DATASET EXCERPTS.
↓

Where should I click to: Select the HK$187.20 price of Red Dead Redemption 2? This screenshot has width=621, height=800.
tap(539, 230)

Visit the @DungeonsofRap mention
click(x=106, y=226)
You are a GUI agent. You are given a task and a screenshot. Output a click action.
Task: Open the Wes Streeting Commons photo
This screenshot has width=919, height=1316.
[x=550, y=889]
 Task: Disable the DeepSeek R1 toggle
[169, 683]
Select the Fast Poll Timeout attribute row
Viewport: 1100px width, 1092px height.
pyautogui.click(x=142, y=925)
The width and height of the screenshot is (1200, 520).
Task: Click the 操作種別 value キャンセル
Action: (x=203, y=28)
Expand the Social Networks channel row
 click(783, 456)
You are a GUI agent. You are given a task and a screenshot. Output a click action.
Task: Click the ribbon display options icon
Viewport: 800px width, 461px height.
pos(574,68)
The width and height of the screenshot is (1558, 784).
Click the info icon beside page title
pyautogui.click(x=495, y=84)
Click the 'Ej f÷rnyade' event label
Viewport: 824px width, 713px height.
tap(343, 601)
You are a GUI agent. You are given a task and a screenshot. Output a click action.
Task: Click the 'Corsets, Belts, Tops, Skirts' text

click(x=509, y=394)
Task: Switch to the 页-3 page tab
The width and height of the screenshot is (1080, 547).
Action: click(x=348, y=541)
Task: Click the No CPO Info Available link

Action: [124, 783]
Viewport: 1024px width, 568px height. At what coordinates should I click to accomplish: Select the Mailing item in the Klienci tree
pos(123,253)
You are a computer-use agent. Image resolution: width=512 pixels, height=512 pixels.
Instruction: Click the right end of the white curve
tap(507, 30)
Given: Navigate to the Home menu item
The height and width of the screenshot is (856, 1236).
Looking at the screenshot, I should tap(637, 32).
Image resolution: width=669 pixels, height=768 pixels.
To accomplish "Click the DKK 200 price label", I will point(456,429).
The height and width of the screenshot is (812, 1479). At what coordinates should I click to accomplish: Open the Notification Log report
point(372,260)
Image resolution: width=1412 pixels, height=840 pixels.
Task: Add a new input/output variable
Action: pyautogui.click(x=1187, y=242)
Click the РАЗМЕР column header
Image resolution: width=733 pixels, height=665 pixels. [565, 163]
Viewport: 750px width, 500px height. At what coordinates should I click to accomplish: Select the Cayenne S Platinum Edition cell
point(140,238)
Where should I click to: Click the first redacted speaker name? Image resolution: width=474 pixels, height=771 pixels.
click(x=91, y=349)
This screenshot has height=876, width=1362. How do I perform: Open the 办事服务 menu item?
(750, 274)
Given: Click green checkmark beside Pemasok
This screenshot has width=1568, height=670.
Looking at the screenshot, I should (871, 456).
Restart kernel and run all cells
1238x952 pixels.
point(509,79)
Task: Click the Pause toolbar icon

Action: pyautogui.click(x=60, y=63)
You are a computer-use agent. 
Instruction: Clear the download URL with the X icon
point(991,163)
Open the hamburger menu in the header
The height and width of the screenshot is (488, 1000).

↑

In the listing above, find each line where "computer" occurs and copy it.

WRITTEN RESPONSE.
You are a computer-use agent. Image resolution: width=512 pixels, height=512 pixels.
You are a computer-use agent. 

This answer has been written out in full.